Before you deploy Tableau Mobile, make sure that your confidential data will be secure.
Encrypt communication with SSL
As a first step, configure Tableau Server to use Secure Sockets Layer and an SSL certificate that your mobile devices trust. For details, see Configure External SSL(Link opens in a new window) in the Tableau Server help.
Certificates issued by major third-party authorities like VeriSign and GlobalSign are secure and trusted by mobile devices. But you can also use a certificate issued by your organization’s internal, enterprise certificate authority. To establish trust between either type of certificate and your company's mobile devices, see these options in the Tableau Knowledge Base(Link opens in a new window).
After you've encrypted communication between Tableau Mobile and Tableau Server, you don't need to take any further steps to encrypt Tableau data on mobile devices. Starting in version 2022.425.6173, Tableau Mobile automatically encrypts authentication tokens, site and server information, and data and metadata stored for offline content. This means that even if a device is stolen, unauthorized users won't be able to access sensitive data.
Tableau Mobile doesn't encrypt data where there is no sensitive information being stored, such as user settings, tracking GUIDs, and analytics and crash data. It also doesn't encrypt data temporarily stored on the device during the process of sharing content, because that data is removed as soon as the sharing process is complete.
Connect mobile users to Tableau Server behind your firewall
The recommended method for securing access to your network depends on your use of mobile application management (MAM) or mobile device management (MDM).
If you use MAM, set up a secure tunnel.
If you use MDM, set up per-app VPN.
If you don't manage devices, use standard VPN or a reverse proxy server.
Connect using a secure tunnel
With the unique iOS apps, Tableau Mobile for BlackBerry and Tableau Mobile for Workspace ONE, users can connect to Tableau Server simply by logging into the mobile app. To configure the necessary secure tunnel, see these resources from your MAM vendor:
Enable Secure Connect Plus(Link opens in a new window) in BlackBerry Dynamics help.
Introduction to VMware Tunnel(Link opens in a new window) in Workspace ONE help.

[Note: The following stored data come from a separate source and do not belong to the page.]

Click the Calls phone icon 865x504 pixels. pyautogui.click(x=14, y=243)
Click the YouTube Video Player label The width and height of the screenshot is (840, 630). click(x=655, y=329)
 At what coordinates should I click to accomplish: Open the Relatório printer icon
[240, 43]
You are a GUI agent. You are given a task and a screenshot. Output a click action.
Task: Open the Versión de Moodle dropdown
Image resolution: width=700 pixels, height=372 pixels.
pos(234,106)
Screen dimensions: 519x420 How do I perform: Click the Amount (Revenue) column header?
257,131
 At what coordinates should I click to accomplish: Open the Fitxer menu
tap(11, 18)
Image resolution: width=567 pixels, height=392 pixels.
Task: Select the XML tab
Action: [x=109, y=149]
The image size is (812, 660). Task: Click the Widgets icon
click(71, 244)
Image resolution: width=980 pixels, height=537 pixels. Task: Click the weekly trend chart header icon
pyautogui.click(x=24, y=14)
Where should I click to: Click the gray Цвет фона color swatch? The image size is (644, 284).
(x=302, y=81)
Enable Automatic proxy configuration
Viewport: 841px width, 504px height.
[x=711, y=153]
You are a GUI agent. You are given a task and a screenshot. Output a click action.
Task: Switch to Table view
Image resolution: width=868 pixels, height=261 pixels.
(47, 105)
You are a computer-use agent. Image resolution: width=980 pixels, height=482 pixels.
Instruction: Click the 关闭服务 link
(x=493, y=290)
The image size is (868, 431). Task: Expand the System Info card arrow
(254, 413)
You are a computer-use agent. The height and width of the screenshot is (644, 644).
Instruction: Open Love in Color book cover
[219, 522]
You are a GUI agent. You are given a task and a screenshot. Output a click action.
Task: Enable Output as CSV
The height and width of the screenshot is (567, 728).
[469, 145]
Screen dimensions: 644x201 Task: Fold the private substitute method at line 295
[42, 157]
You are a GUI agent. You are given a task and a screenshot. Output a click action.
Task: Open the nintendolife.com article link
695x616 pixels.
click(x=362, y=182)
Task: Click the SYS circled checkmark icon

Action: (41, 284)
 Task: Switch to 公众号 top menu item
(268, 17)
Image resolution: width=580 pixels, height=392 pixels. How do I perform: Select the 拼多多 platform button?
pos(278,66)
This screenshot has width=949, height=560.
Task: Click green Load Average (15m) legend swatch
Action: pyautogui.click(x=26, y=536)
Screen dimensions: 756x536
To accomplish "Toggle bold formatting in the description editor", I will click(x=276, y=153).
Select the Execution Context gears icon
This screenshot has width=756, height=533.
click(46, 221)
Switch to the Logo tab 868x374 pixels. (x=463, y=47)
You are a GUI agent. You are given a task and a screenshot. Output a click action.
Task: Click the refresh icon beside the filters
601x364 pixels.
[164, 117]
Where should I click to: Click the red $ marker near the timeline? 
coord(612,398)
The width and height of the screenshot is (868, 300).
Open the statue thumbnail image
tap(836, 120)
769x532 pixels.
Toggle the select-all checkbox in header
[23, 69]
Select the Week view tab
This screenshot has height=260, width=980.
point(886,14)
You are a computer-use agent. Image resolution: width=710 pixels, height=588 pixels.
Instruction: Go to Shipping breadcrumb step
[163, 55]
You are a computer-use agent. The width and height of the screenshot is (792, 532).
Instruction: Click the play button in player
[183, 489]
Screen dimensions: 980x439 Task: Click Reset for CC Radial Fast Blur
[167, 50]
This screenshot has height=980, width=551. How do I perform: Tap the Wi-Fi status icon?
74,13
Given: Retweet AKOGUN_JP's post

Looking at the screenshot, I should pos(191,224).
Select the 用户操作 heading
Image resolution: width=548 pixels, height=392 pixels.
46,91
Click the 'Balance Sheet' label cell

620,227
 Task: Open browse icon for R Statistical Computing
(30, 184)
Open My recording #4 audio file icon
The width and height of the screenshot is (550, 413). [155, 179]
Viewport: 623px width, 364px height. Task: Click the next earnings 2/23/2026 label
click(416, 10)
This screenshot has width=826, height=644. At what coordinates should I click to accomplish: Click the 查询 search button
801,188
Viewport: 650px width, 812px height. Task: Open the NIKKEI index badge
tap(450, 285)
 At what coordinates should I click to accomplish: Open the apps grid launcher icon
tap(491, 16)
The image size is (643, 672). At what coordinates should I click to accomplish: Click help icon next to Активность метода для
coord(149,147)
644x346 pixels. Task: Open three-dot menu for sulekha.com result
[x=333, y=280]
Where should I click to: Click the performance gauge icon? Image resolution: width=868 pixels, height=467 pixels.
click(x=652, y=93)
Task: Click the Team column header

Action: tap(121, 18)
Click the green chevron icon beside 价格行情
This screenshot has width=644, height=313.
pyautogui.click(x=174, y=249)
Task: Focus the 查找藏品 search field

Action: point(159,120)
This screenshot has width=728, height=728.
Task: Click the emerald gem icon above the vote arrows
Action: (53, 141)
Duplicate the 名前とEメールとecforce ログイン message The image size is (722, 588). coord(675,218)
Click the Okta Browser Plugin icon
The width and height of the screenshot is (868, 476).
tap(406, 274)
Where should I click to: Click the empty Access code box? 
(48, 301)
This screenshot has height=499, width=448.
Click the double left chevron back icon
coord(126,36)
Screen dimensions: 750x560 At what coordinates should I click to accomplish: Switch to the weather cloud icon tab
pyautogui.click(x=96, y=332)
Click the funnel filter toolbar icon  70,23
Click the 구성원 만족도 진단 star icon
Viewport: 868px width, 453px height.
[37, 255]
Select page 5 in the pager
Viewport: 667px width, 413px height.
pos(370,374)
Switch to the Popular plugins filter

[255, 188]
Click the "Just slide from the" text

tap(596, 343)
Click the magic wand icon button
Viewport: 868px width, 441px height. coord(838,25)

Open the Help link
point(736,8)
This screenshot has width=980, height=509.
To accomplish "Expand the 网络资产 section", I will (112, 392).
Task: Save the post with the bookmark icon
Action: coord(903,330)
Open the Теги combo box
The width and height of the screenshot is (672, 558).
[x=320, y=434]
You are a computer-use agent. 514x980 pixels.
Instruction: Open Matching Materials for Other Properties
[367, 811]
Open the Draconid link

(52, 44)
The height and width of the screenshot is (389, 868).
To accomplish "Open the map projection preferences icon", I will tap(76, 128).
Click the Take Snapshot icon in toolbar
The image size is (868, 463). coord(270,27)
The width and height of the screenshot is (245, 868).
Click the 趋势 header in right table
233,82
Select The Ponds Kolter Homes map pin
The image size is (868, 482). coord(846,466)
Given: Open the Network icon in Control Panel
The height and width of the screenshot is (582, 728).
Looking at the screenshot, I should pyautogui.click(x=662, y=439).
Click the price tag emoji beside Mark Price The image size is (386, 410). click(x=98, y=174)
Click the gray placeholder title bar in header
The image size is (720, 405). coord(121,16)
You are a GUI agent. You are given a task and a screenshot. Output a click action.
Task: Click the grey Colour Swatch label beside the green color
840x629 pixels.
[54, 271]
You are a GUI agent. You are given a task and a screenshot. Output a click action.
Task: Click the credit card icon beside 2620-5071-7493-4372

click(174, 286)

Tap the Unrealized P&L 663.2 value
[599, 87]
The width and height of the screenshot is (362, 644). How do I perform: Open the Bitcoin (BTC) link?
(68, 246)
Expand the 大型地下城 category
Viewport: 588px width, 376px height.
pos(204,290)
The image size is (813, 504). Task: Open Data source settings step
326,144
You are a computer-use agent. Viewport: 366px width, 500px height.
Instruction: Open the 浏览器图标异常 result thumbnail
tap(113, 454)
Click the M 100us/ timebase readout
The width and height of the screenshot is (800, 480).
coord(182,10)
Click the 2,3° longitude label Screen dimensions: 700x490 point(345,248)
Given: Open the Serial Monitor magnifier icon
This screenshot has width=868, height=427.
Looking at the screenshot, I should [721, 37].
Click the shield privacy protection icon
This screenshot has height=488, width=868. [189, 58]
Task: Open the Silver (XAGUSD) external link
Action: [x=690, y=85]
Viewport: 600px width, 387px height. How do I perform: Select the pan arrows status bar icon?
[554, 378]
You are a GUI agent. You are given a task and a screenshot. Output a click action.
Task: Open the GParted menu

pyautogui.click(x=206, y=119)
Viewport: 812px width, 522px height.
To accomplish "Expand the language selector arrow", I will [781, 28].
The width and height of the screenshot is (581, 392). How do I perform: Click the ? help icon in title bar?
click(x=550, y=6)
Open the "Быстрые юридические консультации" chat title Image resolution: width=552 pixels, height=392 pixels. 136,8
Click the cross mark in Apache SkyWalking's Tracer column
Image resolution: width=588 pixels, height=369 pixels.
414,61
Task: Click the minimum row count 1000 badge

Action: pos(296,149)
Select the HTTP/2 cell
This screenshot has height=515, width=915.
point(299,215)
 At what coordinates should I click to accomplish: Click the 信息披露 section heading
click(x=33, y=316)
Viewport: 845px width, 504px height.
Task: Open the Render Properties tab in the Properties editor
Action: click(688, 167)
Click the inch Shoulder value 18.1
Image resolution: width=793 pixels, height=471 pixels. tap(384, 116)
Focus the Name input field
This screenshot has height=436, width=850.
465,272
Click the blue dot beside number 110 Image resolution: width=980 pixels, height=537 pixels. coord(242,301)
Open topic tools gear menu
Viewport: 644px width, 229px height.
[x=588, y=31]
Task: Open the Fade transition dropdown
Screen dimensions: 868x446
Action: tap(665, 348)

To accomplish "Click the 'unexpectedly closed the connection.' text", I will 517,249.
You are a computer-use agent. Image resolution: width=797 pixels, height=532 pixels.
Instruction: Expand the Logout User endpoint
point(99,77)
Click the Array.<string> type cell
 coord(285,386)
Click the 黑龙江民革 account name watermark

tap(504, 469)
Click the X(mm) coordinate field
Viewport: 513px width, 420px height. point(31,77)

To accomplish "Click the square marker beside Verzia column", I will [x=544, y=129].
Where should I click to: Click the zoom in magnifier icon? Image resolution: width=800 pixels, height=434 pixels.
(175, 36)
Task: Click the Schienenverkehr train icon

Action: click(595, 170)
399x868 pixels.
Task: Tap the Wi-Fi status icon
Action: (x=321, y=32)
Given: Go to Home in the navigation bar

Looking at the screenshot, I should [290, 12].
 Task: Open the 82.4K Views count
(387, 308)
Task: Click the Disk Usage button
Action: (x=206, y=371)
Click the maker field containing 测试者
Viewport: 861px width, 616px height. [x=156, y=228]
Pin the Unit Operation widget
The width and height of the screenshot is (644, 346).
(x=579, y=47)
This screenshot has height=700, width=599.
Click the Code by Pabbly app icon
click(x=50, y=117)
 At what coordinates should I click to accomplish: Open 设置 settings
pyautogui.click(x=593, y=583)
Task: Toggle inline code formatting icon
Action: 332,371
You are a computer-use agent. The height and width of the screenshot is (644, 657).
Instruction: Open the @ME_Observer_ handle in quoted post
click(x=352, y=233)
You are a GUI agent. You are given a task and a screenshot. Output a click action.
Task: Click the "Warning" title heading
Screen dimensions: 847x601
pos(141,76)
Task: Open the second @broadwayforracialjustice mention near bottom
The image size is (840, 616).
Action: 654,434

With mobile devices, you can use a VPN either as a stand-alone solution or integrated into an MDM tool like Workspace ONE, MobileIron, XenMobile, or Intune. These MDM tools let you create multiple VPN profiles with unique traffic rules you can apply to different device types and even individual apps. Per-app VPN provides maximum security.
The following resources from MDM vendors help you configure their global and per-app VPN options:
Citrix Endpoint Management help(Link opens in a new window) (formerly XenMobile)
Connect using a reverse proxy server
A reverse proxy server manages all traffic coming from the internet to Tableau Server. In conjunction with SSL, a reverse proxy authenticates traffic while concealing the IP address of the server from clients. For step-by-step setup, see Tableau Server Help for Windows(Link opens in a new window) or Linux(Link opens in a new window), and pay special attention to the details required for mobile clients.